LUANDA - Angolan President Jose Eduardo dos Santos's ruling MPLA party scored a landslide parliamentary election victory on Wednesday with nearly 82 percent of the vote, provisional final results showed.
The outcome, accepted by the opposition, is widely expected to ensure the oil-rich African country emerges from its first election in 16 years without the turmoil that has marred other polls elsewhere on the continent in the past year.
The MPLA, which has been in power since independence from Portugal in 1975 and has embraced pro-business policies after abandoning Marxism in the early 1990s, crushed a divided and under-funded opposition nationally and in all 18 provinces.
UNITA, a former rebel group which is now the largest opposition party, won just over 10 percent, election officials told reporters. UNITA conceded defeat on Monday, dropping a bid to contest what it had described as a flawed poll.
Delays in opening polling stations and missing voter registration lists led to an unscheduled second day of voting.
International observers have expressed general satisfaction with the conduct of the poll on Friday and Saturday and said they hoped it would lead to the blossoming of a full democracy after a lengthy period of virtual one-party rule.
"We congratulate the people of Angola on their participation in this important step in strengthening their democracy," an election observer mission from the U.S. embassy in Angola said in a statement on Tuesday.
The U.S. team said the poll was generally peaceful, but noted the MPLA ((Popular Movement for the Liberation of Angola) had an advantage through state control of major media outlets.

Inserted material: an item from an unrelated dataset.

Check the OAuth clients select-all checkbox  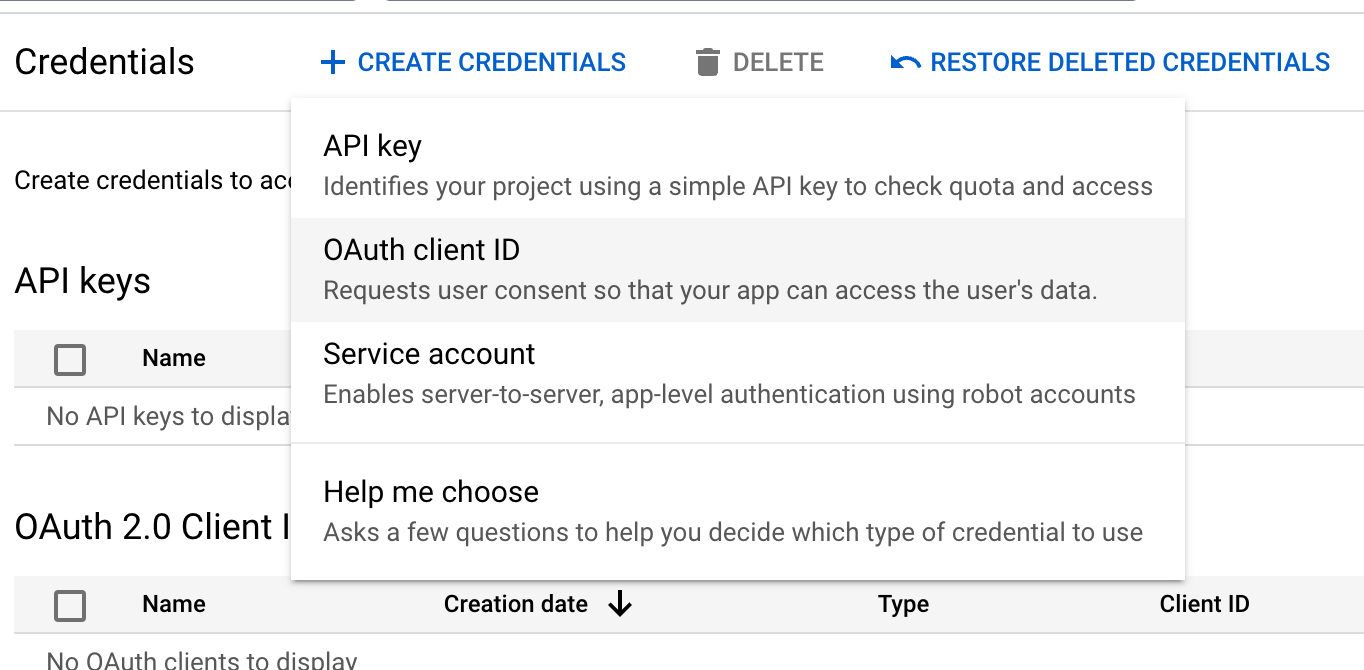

The U.S. statement followed a European Union observer team's verdict that Angolans had been able to vote freely. African observer missions also described the poll as legitimate.
BOOMING ECONOMY
Angola rivals Nigeria as sub-Saharan Africa's largest oil producer and is an emerging diamond producer on the continent. Foreign firms have invested billions in Angola's booming oil sector, and the economy grew by 24 percent in 2007.
But the size of the MPLA victory may be a concern for democracy activists and others who accuse Angola of turning a blind eye to corruption and human rights and neglecting millions of its poor citizens.
Two-thirds of Angola's 17 million people live on less than $2 a day.
The MPLA, once an ally of Moscow during the Cold War, currently holds a simple majority in the 220-seat parliament and had campaigned hard for a two-thirds majority, a level that would allow it to alter the constitution.
Dos Santos, who came to power in 1979, has said Angola needs a modern constitution to reinforce democracy and the rule of law but has provided no details. He is widely expected to run in next year's presidential election.
Angola's last presidential election led to a resumption of a 27-year civil war that killed half a million people and destroyed much of the country's infrastructure.
A fragile peace has been in place since the end of the conflict in 2002 when UNITA (National Union for the Total Independence of Angola) leader Jonas Savimbi was killed.
"It is not so important who wins. What we want is peace," said Ducho Mendes, a 49-year-old construction worker who fled to the capital Luanda during fighting in the 1980s.